Swiss, czyli kłopoty?
Opublikowano: 13 kwietnia 2008, 17:24
Miniony sezon dostarczał wielu zaskakujących zwrotów akcji i nieprzewidzianych zdarzeń. Na oczach obserwatorów odbywały się szybkie i zdecydowane wymiany zdań między Związkami Narciarskimi a trenerami, jak i nieco rzadsze wpadki samych zawodników. Jedno jest pewne, sezon 2007/2008 przeszedł już do historii. Nie powinniśmy jednak rozpaczać, gdyż nadchodzący zapowiada się równie ciekawie.

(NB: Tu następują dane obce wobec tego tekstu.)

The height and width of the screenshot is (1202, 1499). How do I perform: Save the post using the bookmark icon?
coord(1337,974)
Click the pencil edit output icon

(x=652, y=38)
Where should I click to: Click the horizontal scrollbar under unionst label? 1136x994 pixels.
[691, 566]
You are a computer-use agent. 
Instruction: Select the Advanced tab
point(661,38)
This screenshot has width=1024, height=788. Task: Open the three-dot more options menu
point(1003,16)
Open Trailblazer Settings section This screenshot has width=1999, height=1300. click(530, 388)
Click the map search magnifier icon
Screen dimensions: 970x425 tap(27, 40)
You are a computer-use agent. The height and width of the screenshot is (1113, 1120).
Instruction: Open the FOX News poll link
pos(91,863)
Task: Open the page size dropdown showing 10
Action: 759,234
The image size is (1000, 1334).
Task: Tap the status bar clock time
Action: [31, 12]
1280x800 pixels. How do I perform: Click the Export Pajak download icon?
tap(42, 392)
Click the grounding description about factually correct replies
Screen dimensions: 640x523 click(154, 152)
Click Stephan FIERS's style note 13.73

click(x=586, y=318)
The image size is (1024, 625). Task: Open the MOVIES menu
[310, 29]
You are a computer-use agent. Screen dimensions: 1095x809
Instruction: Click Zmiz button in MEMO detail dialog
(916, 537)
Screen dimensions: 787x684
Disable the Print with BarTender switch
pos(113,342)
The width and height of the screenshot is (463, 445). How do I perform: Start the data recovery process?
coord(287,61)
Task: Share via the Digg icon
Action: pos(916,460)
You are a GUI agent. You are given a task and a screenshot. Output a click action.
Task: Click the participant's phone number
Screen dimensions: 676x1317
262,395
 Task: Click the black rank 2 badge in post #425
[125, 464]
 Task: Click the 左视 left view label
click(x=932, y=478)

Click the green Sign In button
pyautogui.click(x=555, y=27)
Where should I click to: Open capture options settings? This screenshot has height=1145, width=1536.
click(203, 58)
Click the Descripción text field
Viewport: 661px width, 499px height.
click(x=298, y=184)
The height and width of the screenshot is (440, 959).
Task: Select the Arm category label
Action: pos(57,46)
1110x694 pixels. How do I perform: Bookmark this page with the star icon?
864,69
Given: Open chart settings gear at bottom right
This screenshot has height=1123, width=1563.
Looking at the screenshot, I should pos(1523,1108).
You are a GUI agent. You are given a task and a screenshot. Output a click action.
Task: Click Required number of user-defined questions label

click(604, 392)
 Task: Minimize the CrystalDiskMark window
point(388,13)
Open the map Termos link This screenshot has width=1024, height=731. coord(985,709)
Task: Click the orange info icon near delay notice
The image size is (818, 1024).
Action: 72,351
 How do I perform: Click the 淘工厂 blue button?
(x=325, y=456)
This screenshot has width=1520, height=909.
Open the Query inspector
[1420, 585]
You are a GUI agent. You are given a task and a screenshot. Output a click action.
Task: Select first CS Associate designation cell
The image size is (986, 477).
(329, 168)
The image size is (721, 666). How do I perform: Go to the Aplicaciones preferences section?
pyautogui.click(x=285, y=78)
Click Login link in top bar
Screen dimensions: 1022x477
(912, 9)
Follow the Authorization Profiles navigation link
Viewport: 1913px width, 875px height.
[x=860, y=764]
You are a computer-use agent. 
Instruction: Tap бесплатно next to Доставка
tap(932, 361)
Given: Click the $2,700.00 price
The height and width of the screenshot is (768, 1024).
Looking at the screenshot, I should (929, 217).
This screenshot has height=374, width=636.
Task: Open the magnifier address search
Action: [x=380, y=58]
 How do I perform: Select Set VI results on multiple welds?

Nieustanne i często zaskakujące roszady na stanowiskach trenerskich to wizytówka obecnego okresu posezonowego. Dziś chciałabym przyjrzeć się okolicznościom i powodom, dzięki którym barwy zmieniła dwójka trenerów. Zacznijmy od wywołującego większe kontrowersje, szczególnie przez sposób rezygnacji z zajmowanego stanowiska, trenera. Chodzi mi oczywiście o Wernera Schustera, któremu wielu obserwatorów zarzuca bardzo nieeleganckie i nietaktowne odejście od reprezentacji Szwajcarii. Należy jednak zauważyć iż takie zachowanie u doświadczonego i szanowanego szkoleniowca nie do końca świadczy o nietakcie z jego strony. Czy zastanawialiśmy się dlaczego postanowił załatwić sprawy w taki sposób? Jest przecież szanowanym fachowcem, który przez wiele lat pracował w Stams jako wychowawca m. ni. Schlierenzauera i Innauera.
Drugim trenerem, który podjął tak zaskakującą dla wielu, w tym dla jego podopiecznych, decyzję był Bernie Schoedler, który przyjął posadę asystenta Wolfganga Steierta. Ten szkoleniowiec również ma na swoim koncie wiele sukcesów, jak chociażby dwa złote medale zdobyte przez Simon Ammanna w Salt Lake City. Postanowiłam dowiedzieć się czemu dwoje trenerów rezygnuje z pracy tak nagle, bez wcześniejszych zapowiedzi.
Jak to często bywa w takich sytuacjach, jeśli nie wiadomo o co chodzi, to chodzi o pieniądze. Duże pieniądze, a właściwie ich brak. Otóż okazało się że Szwajcarski Związek Narciarski może śmiało dołączyć do grupy tych zadłużonych na całkiem spore sumy. Nie można więc dziwić się doświadczonym trenerom, który nie chcieli już pracować za śmiesznie małe wynagrodzenia w zadłużonej instytucji. Jeśli jednak komuś wydaje się, że ten problem narodził się niedawno, jest w błędzie. Szwajcaria od jakiegoś już czasu znajduje się na równi pochyłej. Ostatnimi czasy doszło już do tego, że nieznana jest chociażby przyszłość skoczni w Einsiedeln, wybudowanej zaledwie trzy lata temu. Wypada mi wspomnieć jeszcze o kwestiach nagradzania mistrzów tego kraju. Każdy zawodnik, który wygra mistrzostwa otrzyma, uwaga, srebrny krążek i nagrodę pieniężną w wysokości około 300 złotych. Odnoszę wrażenie, że cała impreza ma więc charakter bardziej symboliczny.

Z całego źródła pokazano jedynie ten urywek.